Semua orang merasa menulis puisi di facebook, semua orang merasa menjadi penyair di facebook. Puisi dulu dikenal sebagai pembawa pesan, mengisahkan kelembutan, mengajarkan kesantunan. Kini, puisi, di facebook, berubah perangainya. Tingkah polah puisi makin mengesalkan. Puisi semestinya patuh pada sistem bahasa dan sistem komunikasi, meski boleh mengabaikan kedua sistem itu jika—dan hanya jika—dianggap perlu. Kini, puisi melepaskan diri dari kedua sistem. Pemaknaan licentia peotica yang serampangan barangkali penyebabnya.
Setiap orang bisa menulis kalimat buruk. Penulis hebat tahu kapan dia harus menuliskan kalimat buruk. Kalimat buruk yang akhirnya menjadi baik karena tepat guna.
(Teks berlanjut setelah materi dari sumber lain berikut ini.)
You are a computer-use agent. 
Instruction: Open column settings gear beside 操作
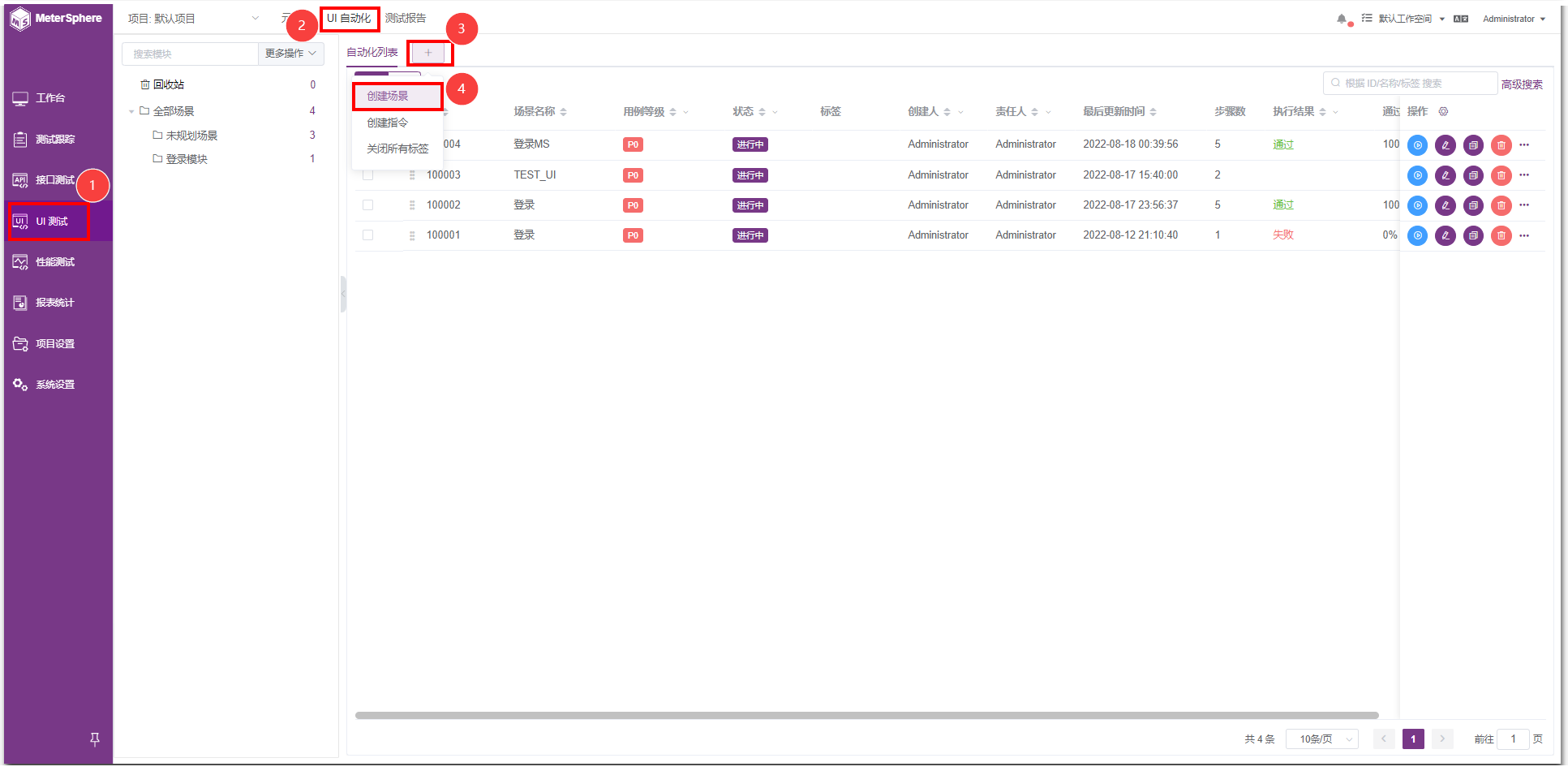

Aha, akhirnya, saya menemukan kedahsyatan CATATAN LEPAS. Semua kesalahan tata bahasa dalam puisi ini barangkali kesengajaan. Pun, pemberian judul. CATATAN LEPAS adalah catatan tentang puisi yang sudah seenakudelnya melepaskan diri, lepas dari kaidahnya sendiri, hingga akhirnya melemahkan makna dan fungsi puisi. Puisi yang berisi ejekan terhadap puisi, dahsyat!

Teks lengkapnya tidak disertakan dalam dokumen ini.